Sort Command

Hi All,

I have used sort -k1 -n data.txt > output.txt command on a large text data file with over 1,000,000 rows. The command managed to sort the data but the code did not read data according to sequence of occurrence. Given below are the first five lines of the data I need to sort;

1 1 -0.0506691 0.301248 -0.0540098 0 0 0 0 -1 -0 0 0 0 0 0 0 0.015 0 
7 1 0.0119942 0.300662 -0.0584242 0 0 0 0 -1 -0 0 0 0 0 0 0 0.015 0 
6 1 0.0589997 0.30511 -0.0540171 0 0 0 0 -1 -0 0 0 0 0 0 0 0.015 0 
3 1 -0.0512266 0.330591 -0.0441473 0 0 0 0 -1 -0 0 0 0 0 0 0 0.015 0 
16 2 -0.0118166 0.320646 -0.046286 0 0 0 0 -1 -0 0 0 0 0 0 0 0.015 0

I do have repeated numbers on the first columns at different places. I would want that the sort read the data which begins with 1, 2, 3,...,n, n+1 in the order of occurrence within the text. At the moment yes, the data is sorted but it takes maybe data which begins with 1 on line 147 and place it on line 2 yet there is data which begins with 1 in say line 51.

I would appreciate further help with this.

It would help if you would show us some sample input that your sort command is not sorting the way you want.
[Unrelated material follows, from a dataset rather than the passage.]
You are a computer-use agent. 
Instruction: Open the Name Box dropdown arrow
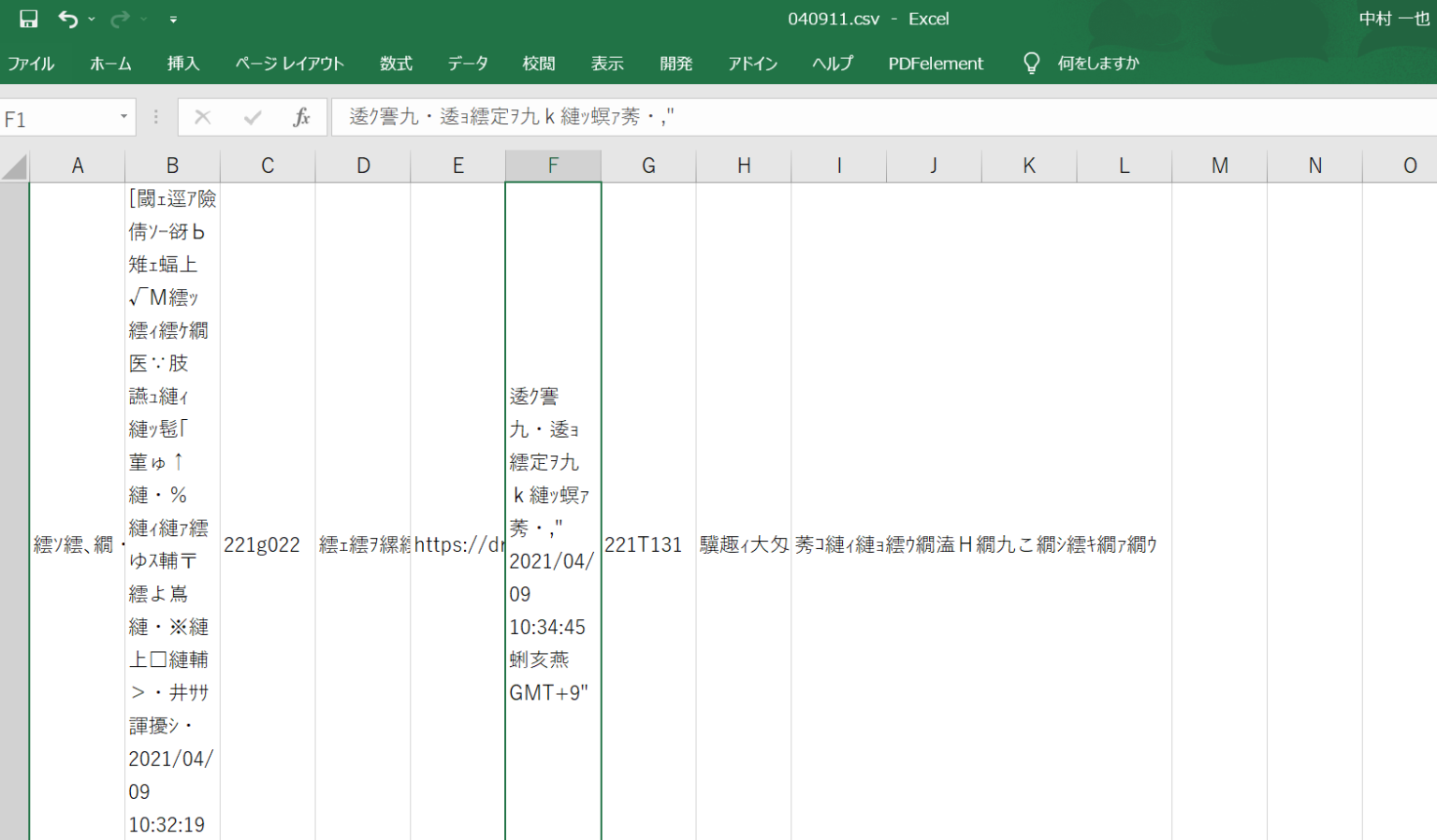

Note that the sort key specification -k1 tells sort to sort a line with the sort key being the string that starts in the 1st character of the first field on the line and continues to the end of the line. I would suggest changing your sort command to:

sort -k1,1 -n data.txt > output.txt

and see if that works the way you want it to. The standards don't require lines that have equal key fields to sort in a stable manner. If a stable order is absolutely required you can add the line numbers to the file, sort on your original sort keys (adjusted for having an additional field) and add a key to sort on the line number as your last sort key, and then strip off the line number field:

nl -ba data.txt | sort -k2,2n -k1,1n | cut -f2- > output.txt
1 Like

Thank you so much Don, second contribution was what I was looking for.